If the employee does not disclose a health issue or disability which may affect their performance upfront, an employer should broach the subject sensitively if they suspect that there may be a disability behind the employee’s reduced performance. Reasonable adjustments can then be made in accordance with the employee’s needs, including, in the case of obesity:
- Flexible working hours to accommodate medical appointments and fatigue, which people with obesity may experience.
- Adjustments to duties depending on the extent of their obesity. For example, an employee with obesity may not be able to stay on their feet all day or operate certain machinery due to obesity-related osteoarthritis.
- Raising awareness so that colleagues understand the employee’s obesity and can help ensure the employee feels comfortable at work.
- Prevention of obesity, such as by adapting the workplace culture of bringing in sugary cakes and biscuits to share round, which can lead to weight gain among the workforce as a whole. It is in the employer’s interest to keep the workforce healthy, to save money spent on sick pay, for example.

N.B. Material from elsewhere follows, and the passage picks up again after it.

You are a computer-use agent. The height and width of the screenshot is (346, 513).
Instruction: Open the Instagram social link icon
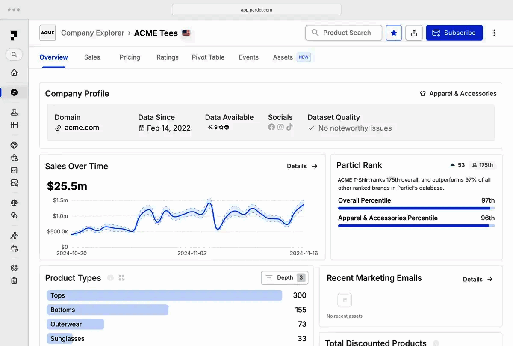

Obesity UK – charity and membership organisation aiming to reduce the stigma surrounding obesity and represent people living with obesity, as well to improve obesity-related education and the advice and treatment accessible to people living with the condition.
Helping Overcome Obesity Problems (HOOP) – organisation working to improve the prevention and treatment of obesity at a healthcare level, as well as to provide people living with obesity the non-judgmental support they need to improve their lives (0303 300 03 14).
British Obesity Society – organisation aiming to inspire people of all ages to implement positive behaviours to get and stay healthy while providing advice and support for people living with obesity in the UK.